Every line of the material must be given again verbatim. Skip the images.
======
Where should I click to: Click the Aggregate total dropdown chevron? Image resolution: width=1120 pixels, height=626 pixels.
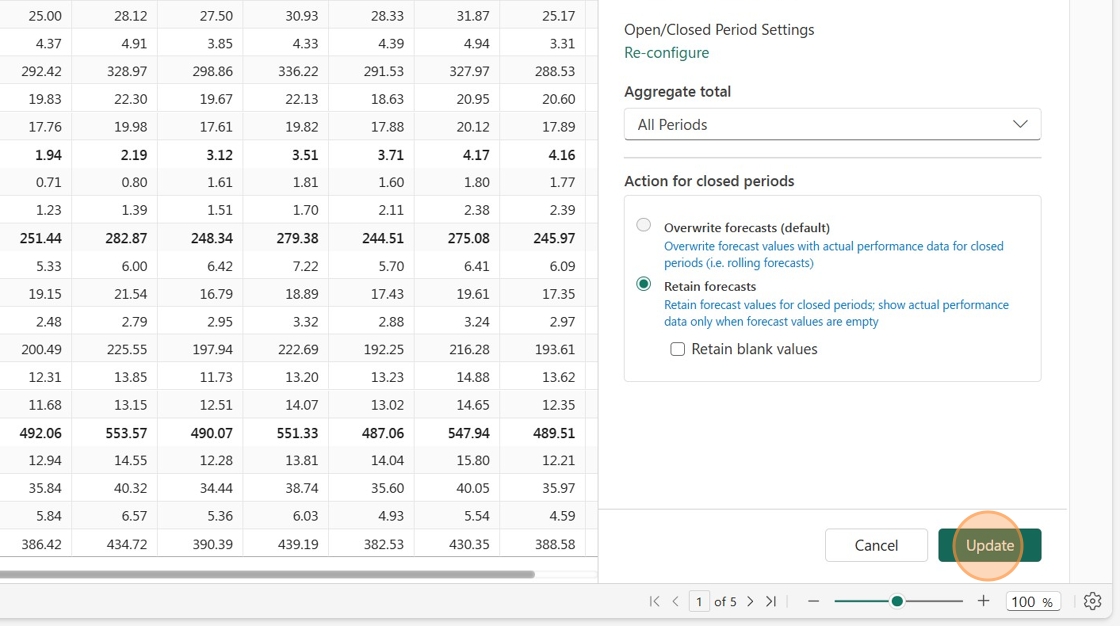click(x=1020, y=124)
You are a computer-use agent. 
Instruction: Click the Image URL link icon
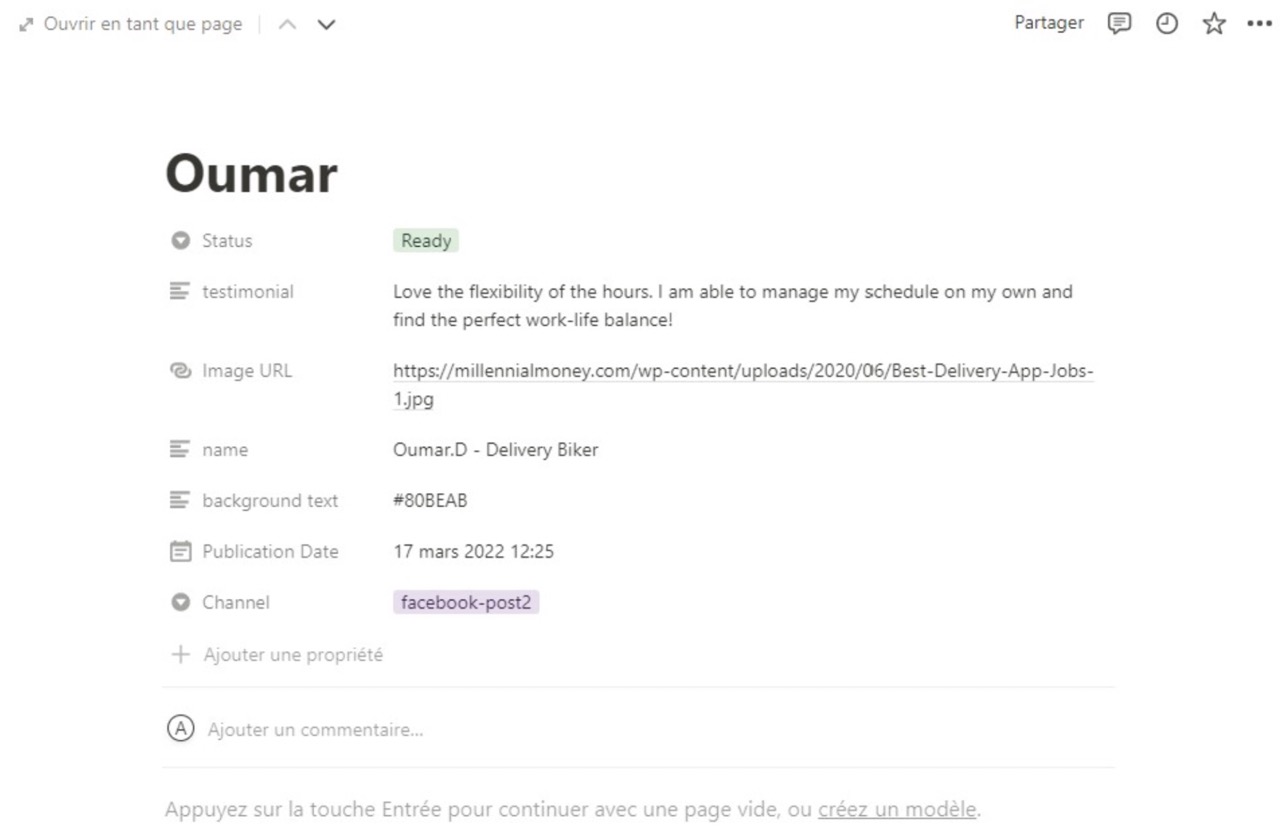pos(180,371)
======
(ANSWER):
Where should I click to: Click the Aggregate total dropdown chevron? Image resolution: width=1120 pixels, height=626 pixels.
click(x=1020, y=124)
You are a computer-use agent. 
Instruction: Click the Image URL link icon
pos(180,371)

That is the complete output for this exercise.